While I'm not sure about عبد, actually لوطي is offensive to quite a number of people. You're right about its being common, though.


----------



## xebonyx

clevermizo said:


> While I'm not sure about عبد....


 
In respect to American culture, we tend to perceive it as an offense. There are some Black arabs I've met, however, who have preferred أسود to the former.


----------



## cherine

*Moderator reminder:*
*Guys, there are already threads discussing عبد and لوطي , so let's not go off-topic here.*

*Thanks *


----------



## elroy

الهنود الحمر is still widely used in Palestinian Arabic, and I don't think it's perceived as pejorative or offensive.  Why should it be any more offensive than "black"?  Both refer to skin color.  And before anyone says that the skin of native Americans isn't really "red," we all know that not all black people have skin that is actually black.


----------



## xebonyx

elroy said:
			
		

> Why should it be any more offensive than "black"?


 
I personally think you would have to be the one being percieved as "red" or "black" to understand that point on a more intimate level (* however, this doesn't mean that those who aren't are incapable of doing so, or those who occupy that labelling will).

Native Americans in the past have been associated as both the "noble and dirty savage", and as this notion was employed the word "red" was a general descriptive of any tribe with intentional disrespect. (Eg. Why call most Asian people you encounter "Chinese"?). If you've ever read some old colonizer narratives, the way they describe other's physical characteristics and status are really astounding. 

In a nutshell, it has nothing to do with what you or I think feels right to be said, it has to do with respecting peoples whose cultural significance and symbols have been demoralized.


----------



## clevermizo

Whether or not something is offensive depends entirely on the group of people who do or do not find it offensive. In this case, I don't think there is a significant number of native Americans who read about references to themselves in Arabic. Therefore, الهنود الحمر is just the term. If at some point enough native Americans start learning Arabic and find it offensive, perhaps a new word will be coined.
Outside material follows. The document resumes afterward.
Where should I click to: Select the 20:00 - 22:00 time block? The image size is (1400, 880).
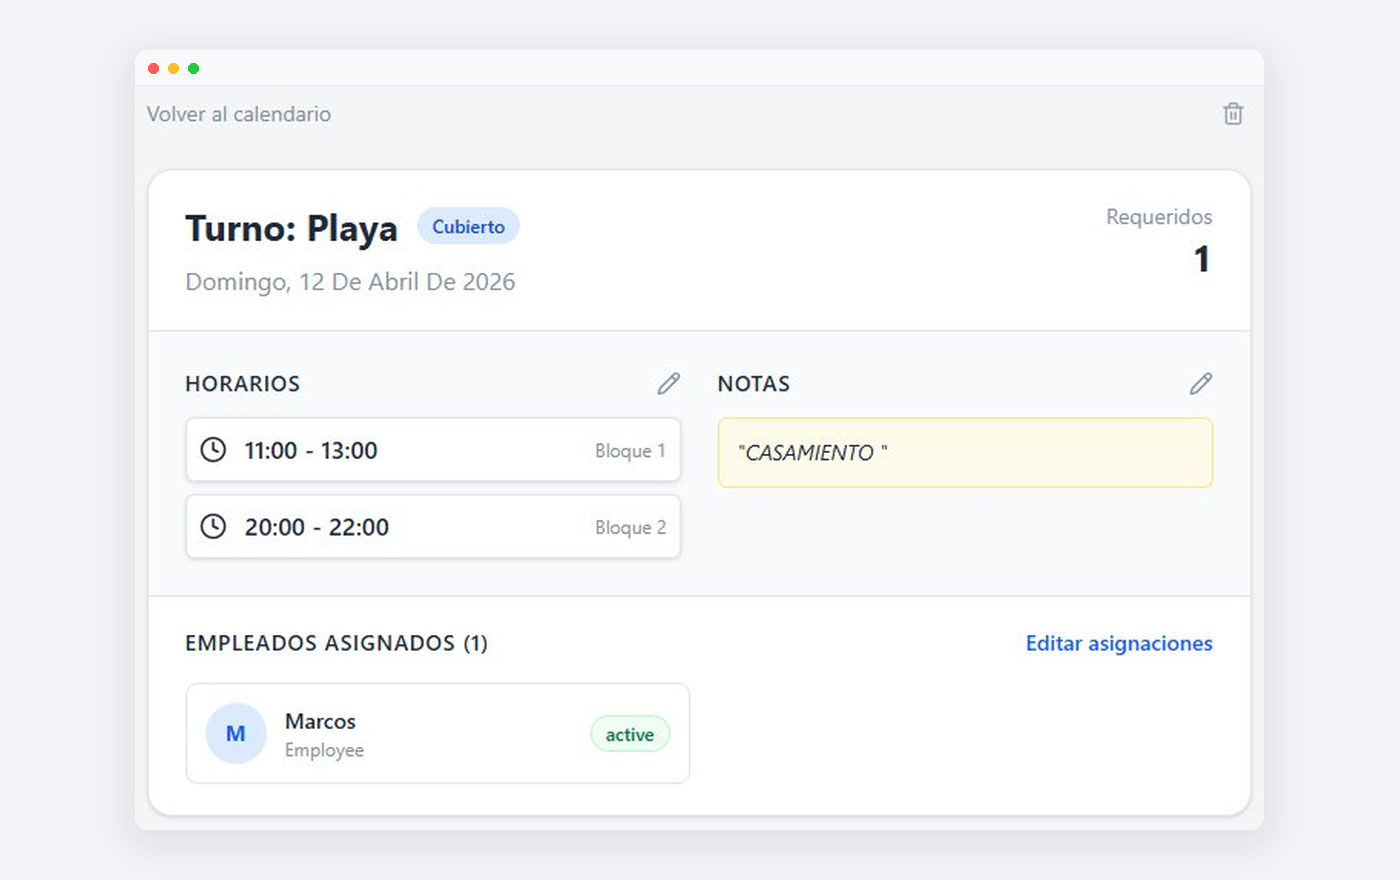click(x=433, y=527)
I personally find it slightly off, but just because "Red Indian" sounds particularly obtuse to me in English. If I could use الهنود الأمريكان I would, though I have no problem recognizing that الهنود الحمر is the most common term.


----------



## xebonyx

EDIT 





> In this case, I don't think there is a significant number of native Americans who read about references to themselves in Arabic. Therefore, الهنود الحمر is just the term.


 
Was this response to me?


----------



## clevermizo

xebonyx said:


> Was this response to me?



No. It was just my thought on the thread topic. If it were in response to someone specifically, I would have added a quotation. If you look at the timestamps we were probably both composing our thoughts at the same time.


----------



## xebonyx

clevermizo said:


> No. It was just my thought on the thread topic. If it were in response to someone specifically, I would have added a quotation. If you look at the timestamps we were probably both composing our thoughts at the same time.


 
Ah ok. Sorry.


----------



## Outlandish

IMO,الهنود الحمر/ الهنود الامريكيين is pejurative in Arabic as much as in Eglish. Certainly, اسكان اميريكا الاصليينis more accepted and in use today.


----------



## londonmasri

Can the word اصليين also mean indigenous?
How would we say the 'indigenous American (population)'?

شكرا جزيلا


----------



## cherine

Yes.
We also say سكان أستراليا الأصليون or السكان الأصليون في أستراليا .

Indigenous American population: سكان أمريكا الأصليون .


----------